Carrying on with al-Ashqar, Gilbert devotes an interminable chapter on "the Nasser Years".
Nasser every now and again spewed out some vile rhetoric, and whenever he did the Israelis would note it and publish it about. At one point Nasser cited the Protocols of the Elders of Zion. At several points he would claim that what the Israelis were doing to the Palestinians was worse than what Hitler did to the Jews. Logically the maths didn't add up for that latter claim, so Nasser (infamously) gave air to Holocaust minimisers of such stripe whom Achcar (rightly) must flag as deniers.

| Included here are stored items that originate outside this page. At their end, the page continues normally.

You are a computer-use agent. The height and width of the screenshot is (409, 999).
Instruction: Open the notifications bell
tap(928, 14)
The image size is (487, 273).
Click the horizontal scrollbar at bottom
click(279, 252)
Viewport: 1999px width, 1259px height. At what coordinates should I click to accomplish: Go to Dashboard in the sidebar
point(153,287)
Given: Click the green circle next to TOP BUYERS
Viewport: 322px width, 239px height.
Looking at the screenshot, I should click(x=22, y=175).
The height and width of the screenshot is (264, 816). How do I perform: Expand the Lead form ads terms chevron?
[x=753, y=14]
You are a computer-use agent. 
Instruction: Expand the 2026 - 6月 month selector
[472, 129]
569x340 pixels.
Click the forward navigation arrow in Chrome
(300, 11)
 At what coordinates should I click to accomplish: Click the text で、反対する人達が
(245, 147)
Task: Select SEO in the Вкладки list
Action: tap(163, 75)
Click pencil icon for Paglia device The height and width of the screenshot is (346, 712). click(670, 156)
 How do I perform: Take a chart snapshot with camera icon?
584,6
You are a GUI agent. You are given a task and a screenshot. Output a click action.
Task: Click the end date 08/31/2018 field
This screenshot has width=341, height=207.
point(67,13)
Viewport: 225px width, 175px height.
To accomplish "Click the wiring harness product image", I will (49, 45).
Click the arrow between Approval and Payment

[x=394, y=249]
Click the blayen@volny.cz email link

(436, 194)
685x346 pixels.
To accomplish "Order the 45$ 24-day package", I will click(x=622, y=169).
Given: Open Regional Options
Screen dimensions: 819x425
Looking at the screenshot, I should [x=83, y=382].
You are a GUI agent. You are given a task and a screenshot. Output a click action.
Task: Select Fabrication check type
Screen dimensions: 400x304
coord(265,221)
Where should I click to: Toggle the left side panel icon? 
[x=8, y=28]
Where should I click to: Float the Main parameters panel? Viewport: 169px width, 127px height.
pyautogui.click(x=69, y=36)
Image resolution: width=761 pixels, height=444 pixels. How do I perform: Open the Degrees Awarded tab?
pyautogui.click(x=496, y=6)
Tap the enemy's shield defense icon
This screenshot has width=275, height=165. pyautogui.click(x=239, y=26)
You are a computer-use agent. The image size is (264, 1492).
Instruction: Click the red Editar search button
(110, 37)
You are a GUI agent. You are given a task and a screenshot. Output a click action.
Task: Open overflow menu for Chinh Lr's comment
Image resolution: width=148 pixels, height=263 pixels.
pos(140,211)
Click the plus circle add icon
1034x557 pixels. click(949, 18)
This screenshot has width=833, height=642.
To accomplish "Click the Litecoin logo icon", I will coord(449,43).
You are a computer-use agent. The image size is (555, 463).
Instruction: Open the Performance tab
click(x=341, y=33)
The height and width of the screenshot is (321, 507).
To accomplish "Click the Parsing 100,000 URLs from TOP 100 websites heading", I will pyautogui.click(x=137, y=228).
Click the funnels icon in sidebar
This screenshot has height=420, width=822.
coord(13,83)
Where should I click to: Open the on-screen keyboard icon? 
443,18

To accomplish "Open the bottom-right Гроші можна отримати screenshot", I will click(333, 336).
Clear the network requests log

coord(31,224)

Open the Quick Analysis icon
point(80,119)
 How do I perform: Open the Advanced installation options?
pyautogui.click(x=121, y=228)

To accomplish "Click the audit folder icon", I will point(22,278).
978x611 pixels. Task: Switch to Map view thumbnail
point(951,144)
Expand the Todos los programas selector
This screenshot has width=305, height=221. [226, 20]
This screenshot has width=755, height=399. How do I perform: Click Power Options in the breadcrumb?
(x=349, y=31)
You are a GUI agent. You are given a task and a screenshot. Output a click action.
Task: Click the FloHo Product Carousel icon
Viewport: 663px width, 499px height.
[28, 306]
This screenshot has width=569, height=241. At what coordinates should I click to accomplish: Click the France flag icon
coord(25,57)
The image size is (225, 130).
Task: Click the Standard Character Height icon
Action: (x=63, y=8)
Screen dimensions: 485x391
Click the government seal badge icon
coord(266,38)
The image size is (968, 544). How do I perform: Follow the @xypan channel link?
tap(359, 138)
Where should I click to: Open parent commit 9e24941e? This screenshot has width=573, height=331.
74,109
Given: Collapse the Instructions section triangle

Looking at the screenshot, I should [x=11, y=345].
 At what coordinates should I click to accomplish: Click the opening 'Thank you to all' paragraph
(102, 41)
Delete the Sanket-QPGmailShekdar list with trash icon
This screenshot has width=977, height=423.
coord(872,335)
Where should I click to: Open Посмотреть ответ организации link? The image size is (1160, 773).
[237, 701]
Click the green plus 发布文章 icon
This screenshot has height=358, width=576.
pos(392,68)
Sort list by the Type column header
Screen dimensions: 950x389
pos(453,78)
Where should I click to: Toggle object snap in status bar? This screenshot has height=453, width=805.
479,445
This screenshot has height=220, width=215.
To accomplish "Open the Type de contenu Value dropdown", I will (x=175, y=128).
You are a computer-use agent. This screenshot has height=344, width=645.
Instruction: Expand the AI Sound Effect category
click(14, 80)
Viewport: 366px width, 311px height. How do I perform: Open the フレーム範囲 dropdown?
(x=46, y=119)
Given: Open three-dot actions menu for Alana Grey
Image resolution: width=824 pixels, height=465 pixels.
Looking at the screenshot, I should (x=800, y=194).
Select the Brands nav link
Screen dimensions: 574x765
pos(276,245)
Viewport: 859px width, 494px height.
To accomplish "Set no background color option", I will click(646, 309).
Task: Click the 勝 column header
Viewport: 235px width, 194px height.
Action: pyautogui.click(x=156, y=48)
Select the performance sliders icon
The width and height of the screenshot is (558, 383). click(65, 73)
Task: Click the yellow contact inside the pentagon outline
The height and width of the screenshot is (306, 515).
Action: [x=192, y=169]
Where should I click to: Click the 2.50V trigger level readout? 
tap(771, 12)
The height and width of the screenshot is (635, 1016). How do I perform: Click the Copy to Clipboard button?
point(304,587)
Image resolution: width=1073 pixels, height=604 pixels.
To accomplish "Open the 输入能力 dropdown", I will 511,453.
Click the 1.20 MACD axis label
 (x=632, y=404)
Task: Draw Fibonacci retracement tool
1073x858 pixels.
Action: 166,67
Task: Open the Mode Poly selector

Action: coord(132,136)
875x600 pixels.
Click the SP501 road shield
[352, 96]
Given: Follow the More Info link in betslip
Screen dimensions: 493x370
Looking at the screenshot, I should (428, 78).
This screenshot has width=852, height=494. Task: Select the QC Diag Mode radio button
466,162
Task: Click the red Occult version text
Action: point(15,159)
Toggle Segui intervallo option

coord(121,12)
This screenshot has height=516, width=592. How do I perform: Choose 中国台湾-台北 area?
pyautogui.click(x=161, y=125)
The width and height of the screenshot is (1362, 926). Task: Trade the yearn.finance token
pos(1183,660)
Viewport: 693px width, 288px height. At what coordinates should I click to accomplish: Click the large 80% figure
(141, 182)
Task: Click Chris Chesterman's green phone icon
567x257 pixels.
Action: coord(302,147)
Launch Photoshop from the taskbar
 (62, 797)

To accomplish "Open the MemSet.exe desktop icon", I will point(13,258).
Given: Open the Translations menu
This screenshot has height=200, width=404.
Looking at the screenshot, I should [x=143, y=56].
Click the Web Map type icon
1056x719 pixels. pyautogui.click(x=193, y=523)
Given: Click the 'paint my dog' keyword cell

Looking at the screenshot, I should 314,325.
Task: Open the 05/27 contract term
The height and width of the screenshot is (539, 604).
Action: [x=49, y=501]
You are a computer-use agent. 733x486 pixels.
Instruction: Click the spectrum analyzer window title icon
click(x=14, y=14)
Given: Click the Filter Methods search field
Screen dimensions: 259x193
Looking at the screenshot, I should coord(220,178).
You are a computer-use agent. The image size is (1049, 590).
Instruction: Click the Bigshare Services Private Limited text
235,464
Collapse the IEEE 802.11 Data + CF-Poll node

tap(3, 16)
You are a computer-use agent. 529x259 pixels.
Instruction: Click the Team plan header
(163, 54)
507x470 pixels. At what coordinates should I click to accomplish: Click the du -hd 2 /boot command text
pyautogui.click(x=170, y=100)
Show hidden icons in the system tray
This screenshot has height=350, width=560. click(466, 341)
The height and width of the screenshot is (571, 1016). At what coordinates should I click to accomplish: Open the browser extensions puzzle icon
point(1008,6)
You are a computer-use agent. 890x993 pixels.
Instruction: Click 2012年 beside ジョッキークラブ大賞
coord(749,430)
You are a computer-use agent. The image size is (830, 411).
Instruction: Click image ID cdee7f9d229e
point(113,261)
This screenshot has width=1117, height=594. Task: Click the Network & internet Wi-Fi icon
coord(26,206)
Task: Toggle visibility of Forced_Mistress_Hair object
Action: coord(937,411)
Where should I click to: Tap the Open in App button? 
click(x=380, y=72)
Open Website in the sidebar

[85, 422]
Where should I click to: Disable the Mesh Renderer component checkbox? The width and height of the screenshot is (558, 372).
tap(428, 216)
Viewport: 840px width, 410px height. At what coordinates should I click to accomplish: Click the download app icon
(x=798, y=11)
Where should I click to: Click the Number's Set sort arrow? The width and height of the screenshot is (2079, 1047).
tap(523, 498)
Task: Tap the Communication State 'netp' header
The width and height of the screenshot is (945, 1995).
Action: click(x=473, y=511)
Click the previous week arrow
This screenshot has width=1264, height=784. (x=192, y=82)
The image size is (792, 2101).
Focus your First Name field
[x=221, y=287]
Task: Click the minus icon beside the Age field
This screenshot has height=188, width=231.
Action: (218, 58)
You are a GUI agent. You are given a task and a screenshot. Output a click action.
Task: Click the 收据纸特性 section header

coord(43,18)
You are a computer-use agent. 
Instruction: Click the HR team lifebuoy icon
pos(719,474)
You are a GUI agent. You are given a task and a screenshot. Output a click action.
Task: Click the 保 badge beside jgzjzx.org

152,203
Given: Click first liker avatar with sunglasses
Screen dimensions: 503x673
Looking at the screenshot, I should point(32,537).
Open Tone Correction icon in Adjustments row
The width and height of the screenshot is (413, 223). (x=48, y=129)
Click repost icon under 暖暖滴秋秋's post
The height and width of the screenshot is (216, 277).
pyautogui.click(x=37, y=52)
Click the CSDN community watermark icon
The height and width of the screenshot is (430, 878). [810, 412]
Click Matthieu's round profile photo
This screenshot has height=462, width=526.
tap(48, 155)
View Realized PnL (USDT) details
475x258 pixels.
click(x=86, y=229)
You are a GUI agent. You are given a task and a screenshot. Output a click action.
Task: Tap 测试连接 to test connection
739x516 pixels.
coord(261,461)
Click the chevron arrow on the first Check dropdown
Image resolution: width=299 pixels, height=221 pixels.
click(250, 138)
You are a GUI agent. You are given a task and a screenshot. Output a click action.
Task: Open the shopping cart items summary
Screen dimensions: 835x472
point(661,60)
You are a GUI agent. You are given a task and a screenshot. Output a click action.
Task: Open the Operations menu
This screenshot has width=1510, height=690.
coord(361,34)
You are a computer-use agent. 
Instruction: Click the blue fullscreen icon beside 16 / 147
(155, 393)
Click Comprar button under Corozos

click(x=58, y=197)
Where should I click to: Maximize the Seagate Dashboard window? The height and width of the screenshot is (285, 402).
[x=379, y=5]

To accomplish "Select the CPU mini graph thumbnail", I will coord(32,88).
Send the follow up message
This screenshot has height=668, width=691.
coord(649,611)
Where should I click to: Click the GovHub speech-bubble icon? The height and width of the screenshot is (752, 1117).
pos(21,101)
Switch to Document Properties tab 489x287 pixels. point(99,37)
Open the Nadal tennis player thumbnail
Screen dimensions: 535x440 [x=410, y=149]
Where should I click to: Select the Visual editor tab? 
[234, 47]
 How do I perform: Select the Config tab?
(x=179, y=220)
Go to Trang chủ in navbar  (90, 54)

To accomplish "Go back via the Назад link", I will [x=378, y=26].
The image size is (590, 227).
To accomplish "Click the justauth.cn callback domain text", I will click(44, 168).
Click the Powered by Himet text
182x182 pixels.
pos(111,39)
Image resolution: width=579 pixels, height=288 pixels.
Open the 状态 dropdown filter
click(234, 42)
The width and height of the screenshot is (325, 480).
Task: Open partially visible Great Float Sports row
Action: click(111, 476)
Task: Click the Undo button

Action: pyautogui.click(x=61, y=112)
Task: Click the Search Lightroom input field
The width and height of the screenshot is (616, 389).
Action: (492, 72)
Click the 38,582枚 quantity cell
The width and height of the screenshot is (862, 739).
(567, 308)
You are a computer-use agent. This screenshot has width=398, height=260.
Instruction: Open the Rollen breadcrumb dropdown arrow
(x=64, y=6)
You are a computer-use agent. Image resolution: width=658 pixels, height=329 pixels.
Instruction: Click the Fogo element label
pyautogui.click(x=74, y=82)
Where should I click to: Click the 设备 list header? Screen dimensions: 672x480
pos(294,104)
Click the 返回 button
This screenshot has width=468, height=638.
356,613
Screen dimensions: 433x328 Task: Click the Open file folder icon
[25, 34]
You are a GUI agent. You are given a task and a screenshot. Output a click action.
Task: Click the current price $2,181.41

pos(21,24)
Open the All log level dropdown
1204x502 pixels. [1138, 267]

Achcar proposes to apply "nuance" to all this. The Israelis kept using rhetorical trickery themselves, often comparing Nasser to You-Know-Who. In that light, why shouldn't Arab demagogues play tit-for-tat. Achcar says that the Protocols ref was a faux-pas which Nasser didn't employ a second time, and anyway it was all about European Zionists and that most Arabs knew it wasn't to be applied to the Jews among them at home. Achcar also claims that the Holocaust denialism also wasn't employed twice. He thinks Nasser's advisors advised the man that he was being an ignorant idiot in public. All those "ex" Nazis who found their way into Egypt (and Syria)? But but but the West were taking in Nazis too. The seizure of Jewish property in 1956? Temporary! But darn it, too many Jews didn't stick around for their property to be returned by that saint of a man, Gamal Abdel Nasser.
I just wonder about a pattern of "anti-Zionist" hostility that flares out into these bursts of MEMRI-worthy stupidity. And there are other laughable speeches in Nasser's output, like when he claimed that the Arabs had never been aggressors in their whole history. Just... LOL.
No, Nasser was not Hitler-On-The-Nile. But as I've noted elsewhere, if Nasser had defeated the Zionist Entity and upon it imposed al-qada, as he kept promising, the Jews in Egyptian-occupied Palestine had sufficient cause not to trust Nasser's magnanimity.
I might not finish Achcar's book which is starting to read like Fuller's. The first part of it was not wholly free of apologetic, but Nuance didn't take over the narrative, as is starting to happen in its second part. UPDATE 2 PM MST: okay, just finished it.